This note will discuss the economics of data. Source: https://www.economist.com/briefing/2017/05/06/data-is-giving-rise-to-a-new-economy

In general, there will be three Impacts coming from data:

1. It is sold, refined, and obtained in different ways and thus demands new approach from regulators

2. Legal battles will be fought over who controls data

3. It’s super lucrative

Types of data:

1. Classic administrative databases (age, sex, location, etc.)

2. Literally everything (is your toast burnt or not, what food do you eat for breakfast, streams of data from jet sensors, etc.). Sensors will be everywhere, and we will leave data behind in everything that we do.

Uses of data:

1. Personalized advertising

2. Improving machine learning such as personality assessor and facial recognition system. This can be sold as further products.

Uber, for its part, is best known for its cheap taxi rides. But if the firm is worth an estimated $68bn, it is in part because it owns the biggest pool of data about supply (drivers) and demand (passengers) for personal transportation. Similarly, for most people Tesla is a maker of fancy electric cars. But its latest models collect mountains of data, which allow the firm to optimize its self-driving algorithms and then update the software accordingly.
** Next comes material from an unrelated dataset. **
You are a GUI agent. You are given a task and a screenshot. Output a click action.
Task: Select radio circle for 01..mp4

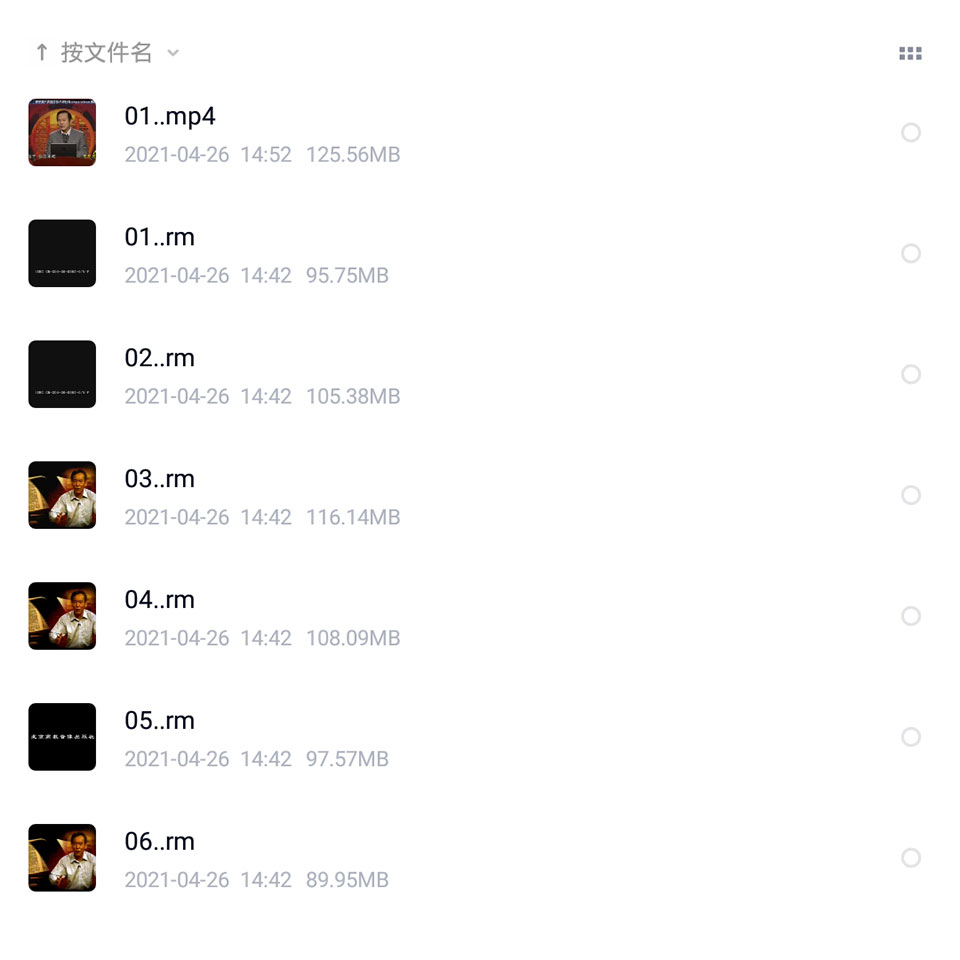910,132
By the end of last year, the firm had gathered 1.3bn miles-worth of driving data—orders of magnitude more than Waymo, Alphabet’s self-driving-car division.

Non-tech firms are trying to sink digital wells, too. GE, for instance, has developed an “operating system for the industrial internet”, called Predix, to help customers control their machinery. Predix is also a data-collection system: it pools data from devices it is connected to, mixes these with other data, and then trains algorithms that can help improve the operations of a power plant, when to maintain a jet engine before it breaks down and the like.

3. Data networking effect: More users of a service mean more data generated, which means better product, which means more users. Sometimes companies even uses users to train algorithm processing that data (ex: Facebook facial recognition)

Why do companies buy an entire data generating companies instead of trading their data in an open market?

1. Data is in constant streams of supply, each destroys the relevance of the others.

2. There are too many types of data it’s hard to determine pricing of it (an attempt to quantify it is called economics). Each stream of information is different, in terms of timeliness, for example, or how complete it may be. This lack of “fungibility”, in economic lingo, makes it difficult for buyers to find a specific set of data and to put a price on it: the value of each sort is hard to compare with other data. There is a disincentive to trade as each side will worry that it is getting the short end of the stick.

3. Data is non-rivalrous (can easily be copied) so it can be used for uses other than initially agreed. All sorts of “transaction costs” on markets—searching for information, negotiating deals, enforcing contracts and so on—make it simpler and more efficient simply to bring these activities in-house. Likewise, it is often more profitable to generate and use data inside a company than to buy and sell them on an open market.

Who owns data? Is it users, companies, or the government?

It’s legally and technically complicated. Users has learned helplessness. They don’t know how much their data is worth and are too lazy to find out since are already habituated with the current way of life. This further disincentivises firms from paying to other people’s data.

The three pillars of data regulation policies: Antitrust, privacy, and social equality. Ex: Facebook and WA merger suspected to happen because Facebook *knows*, via data, that WhatsApp will be their major rival in the future.

Gov policy: centralized pile of data; mandatory data sharing, increases privacy risks since it can leak.